--- Start READING TEXT ---

Skip to content

Advanced usage

Once you have recorded some data, you can examine it with the MatbenchBenchmark object. If you are looking to record data, see the Recording data page.

Pretty much everything in Matbench - including scoring, saving, loading, recording, inspecting, and more - can be done thru MatbenchBenchmark directly.

Loading and saving

Load a completed, valid benchmark from disk:

mb = MatbenchBechmark.from_file("path/to/my_results.json.gz")

>>> mb
<MatbenchBenchmark>

Save a completed, valid benchmark to disk

mb.to_file("path/to/my_results.json.gz")

Task data

Tasks (MatbenchTask) are accessible as MatbenchBenchmark attributes through their names.

Let's say we are interested in matbench_dielectric.

# Access task thru attribute
task = mb.matbench_dielectric


# This task is a MatbenchTask object
>>> print(task)

<MatbenchTask>

See task metadata

See metadata for an individual task.

--- End READING TEXT ---

On the Matbench advanced usage page, how are tasks reached from a MatbenchBenchmark object?

--- Start GIVEN INFORMATION ---

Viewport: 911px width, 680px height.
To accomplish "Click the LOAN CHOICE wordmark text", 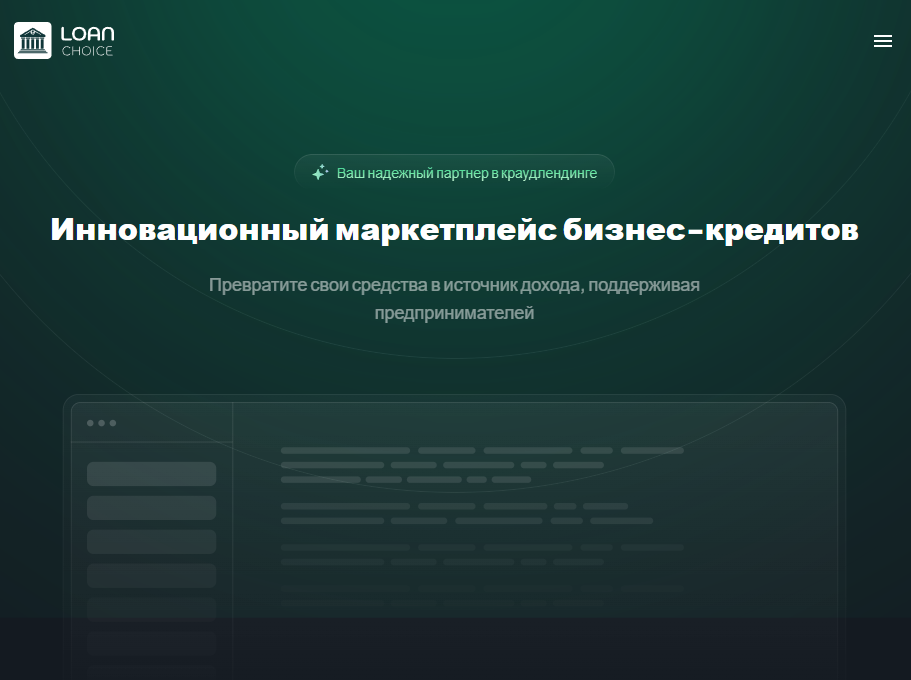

--- End GIVEN INFORMATION ---

WORKED ANSWER = They are accessible as MatbenchBenchmark attributes through their names.